GOAL OF THE EXERCISE: From the records below, copy each line that contains the string "label". Only matches in the same upper and lower case count.

INPUT RECORDS:

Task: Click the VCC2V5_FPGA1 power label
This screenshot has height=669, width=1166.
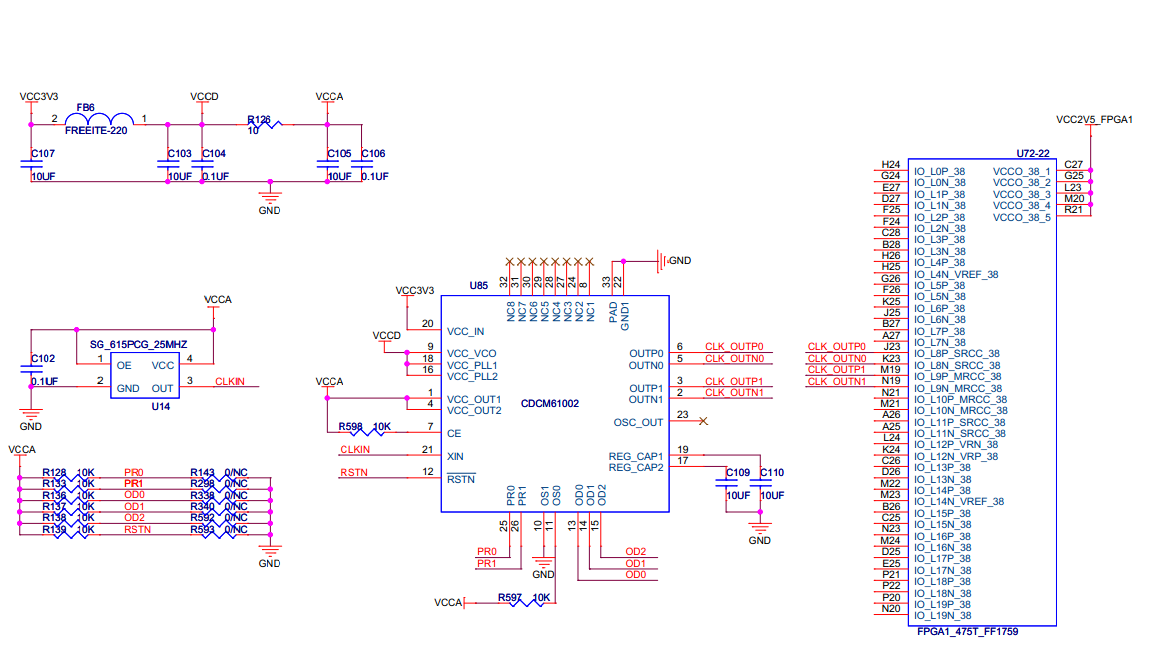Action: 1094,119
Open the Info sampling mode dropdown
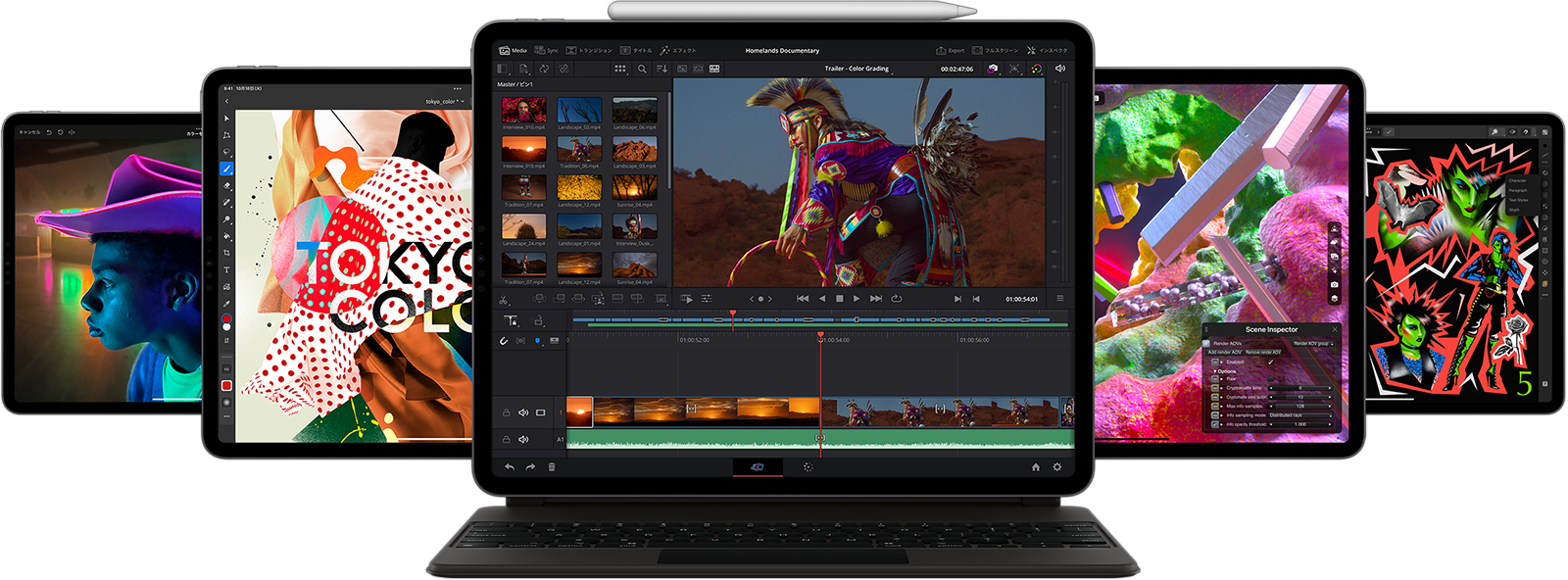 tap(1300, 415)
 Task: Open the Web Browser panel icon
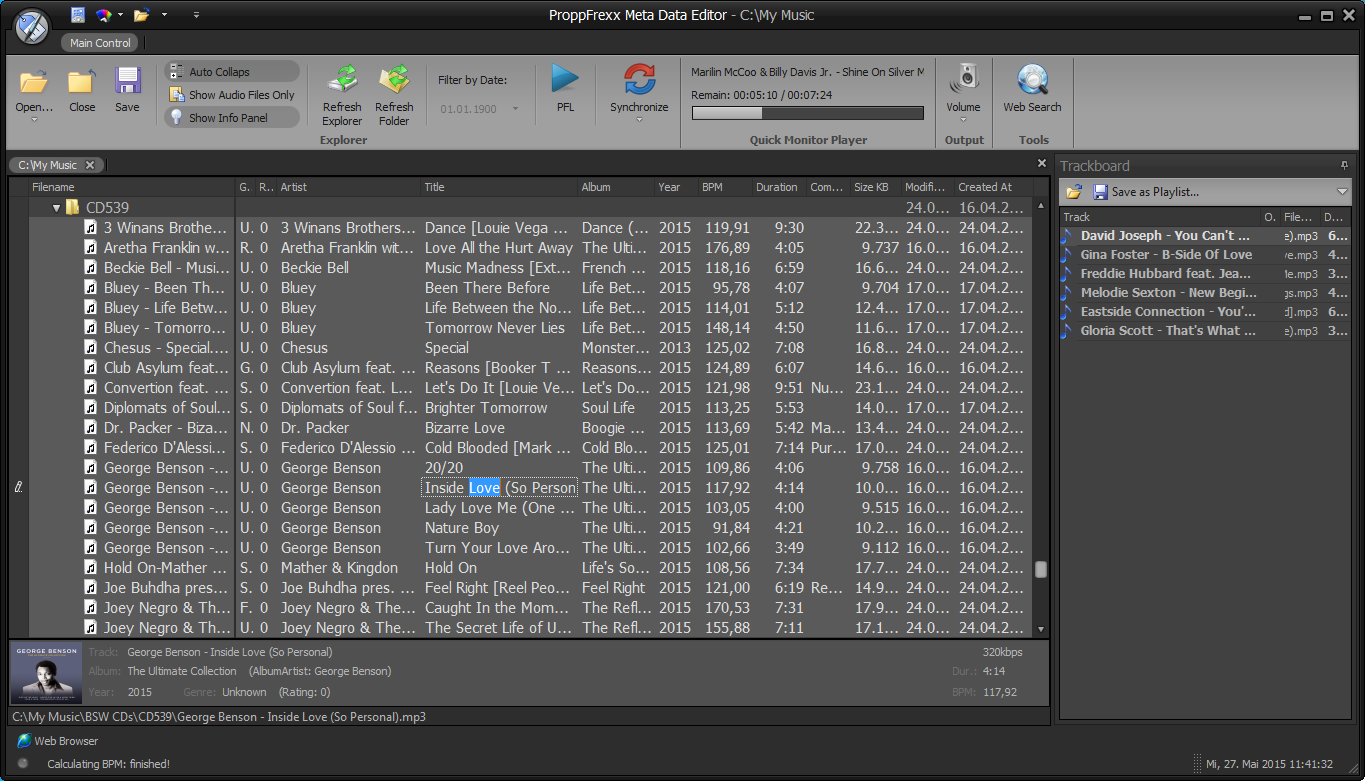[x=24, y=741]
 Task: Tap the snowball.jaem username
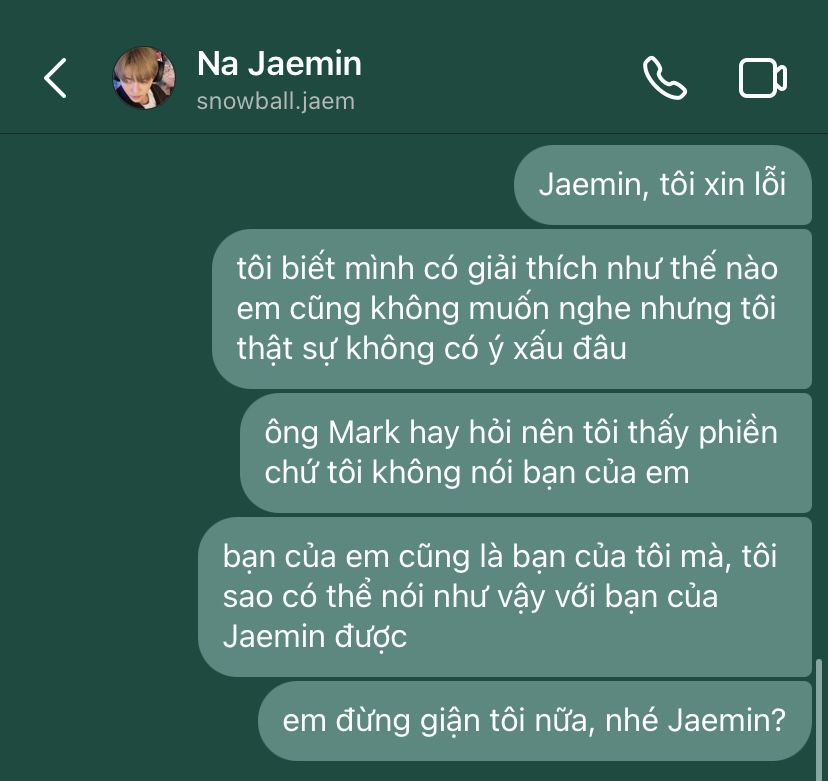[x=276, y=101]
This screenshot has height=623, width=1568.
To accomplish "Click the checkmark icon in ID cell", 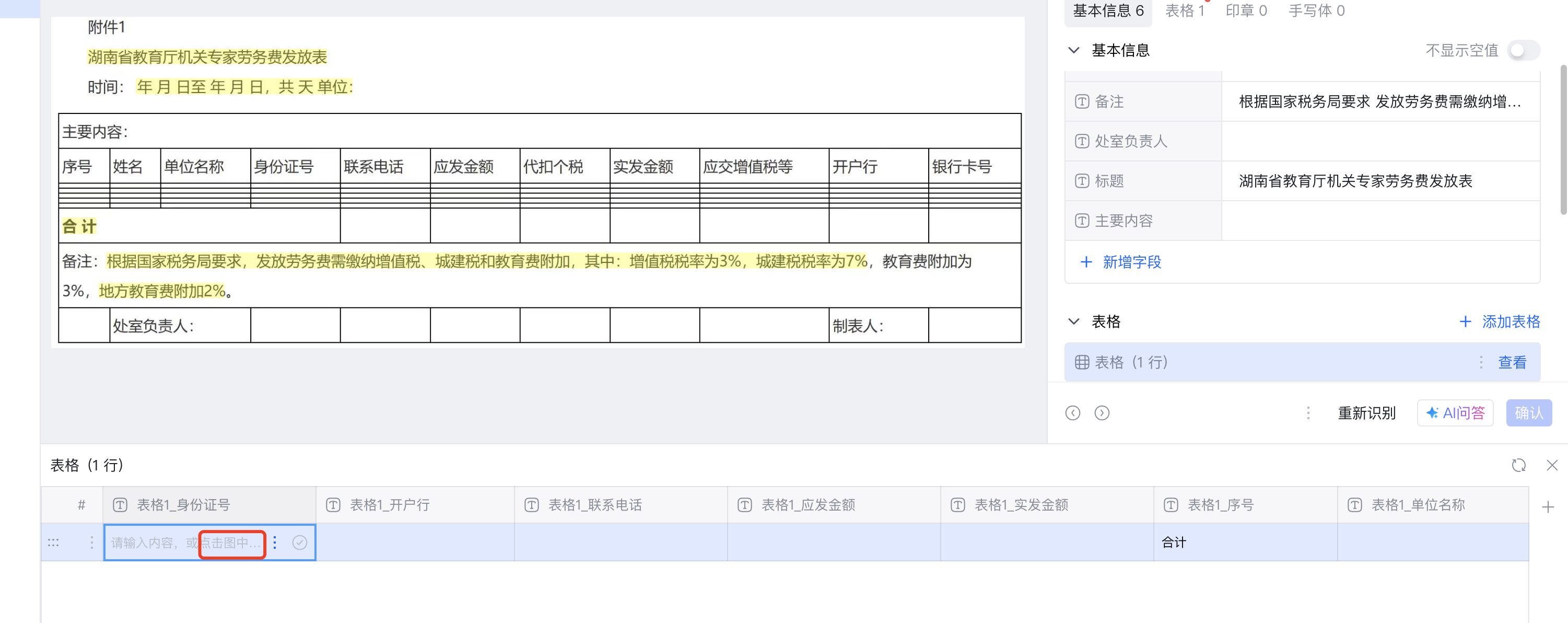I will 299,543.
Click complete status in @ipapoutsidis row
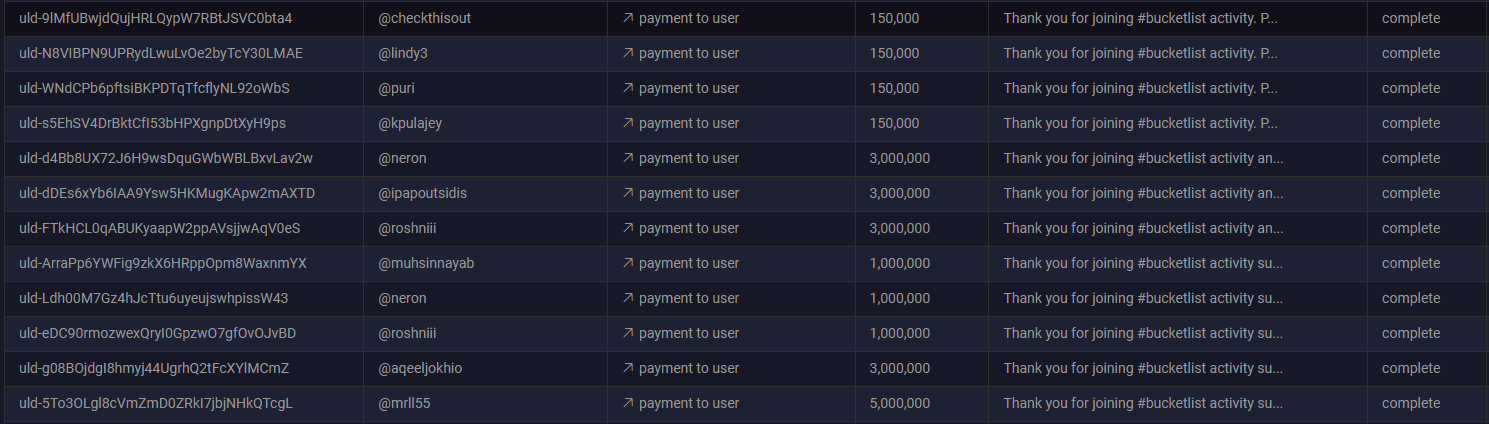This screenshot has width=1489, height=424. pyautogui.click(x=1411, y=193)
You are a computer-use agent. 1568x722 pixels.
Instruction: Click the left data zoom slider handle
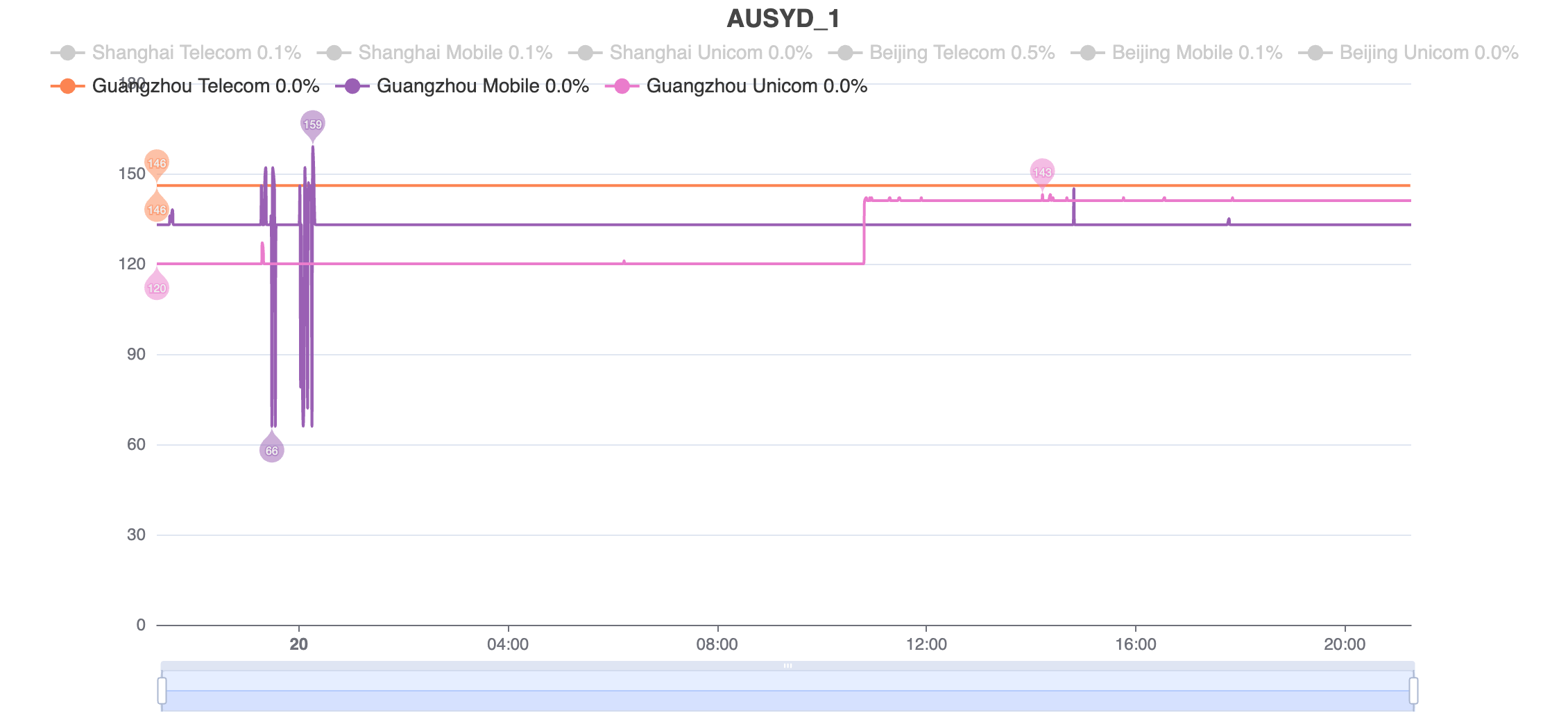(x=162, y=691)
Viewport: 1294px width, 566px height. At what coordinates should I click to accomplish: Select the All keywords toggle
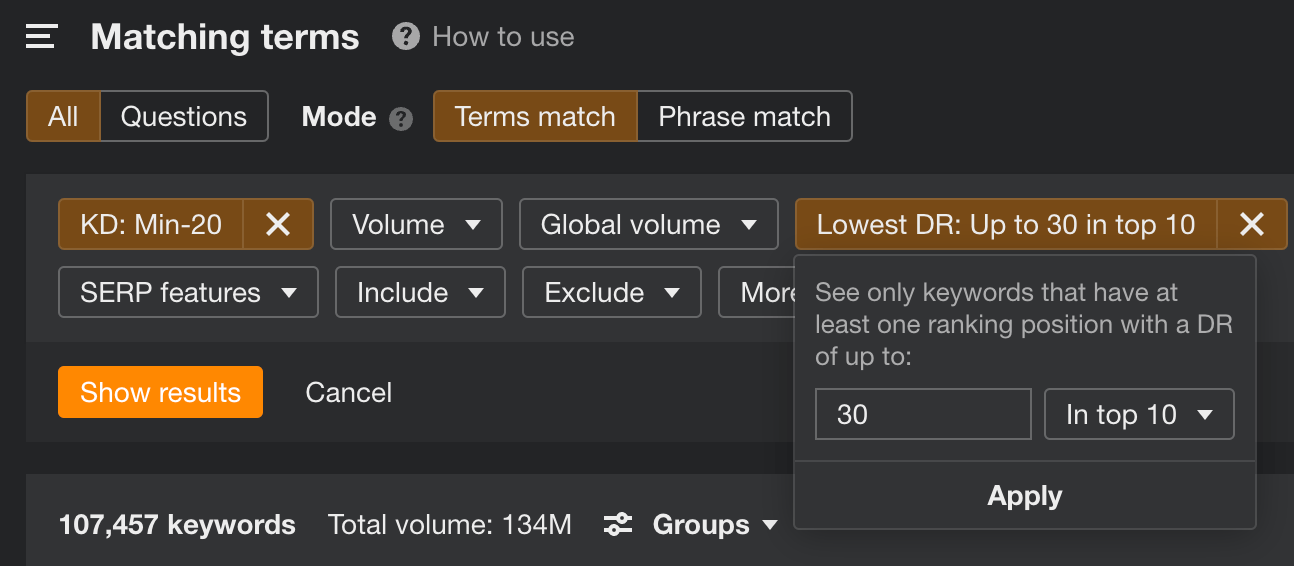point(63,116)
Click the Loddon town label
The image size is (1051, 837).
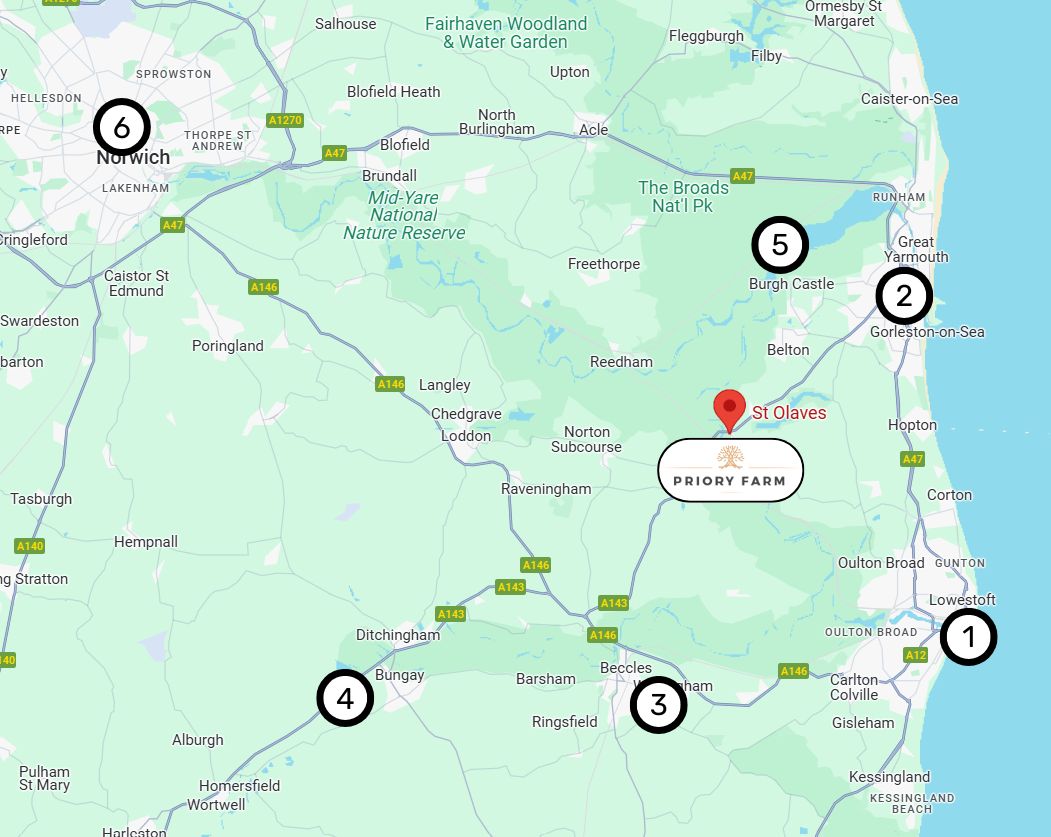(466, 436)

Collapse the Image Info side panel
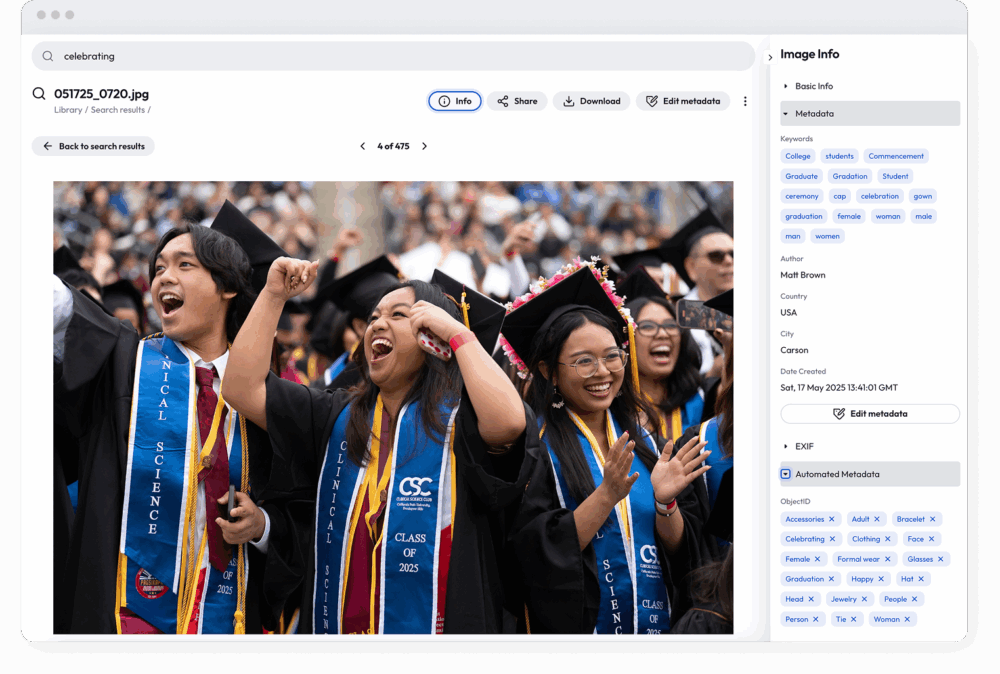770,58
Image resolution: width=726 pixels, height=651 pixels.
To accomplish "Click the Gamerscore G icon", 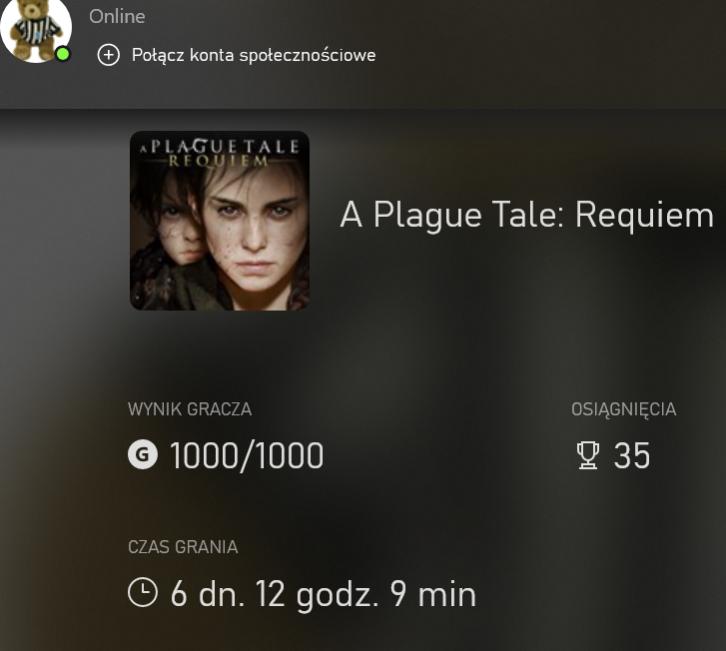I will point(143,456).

PROBLEM SOLUTION:
Task: Click the VCC2V5_FPGA1 power label
Click the Loddon town label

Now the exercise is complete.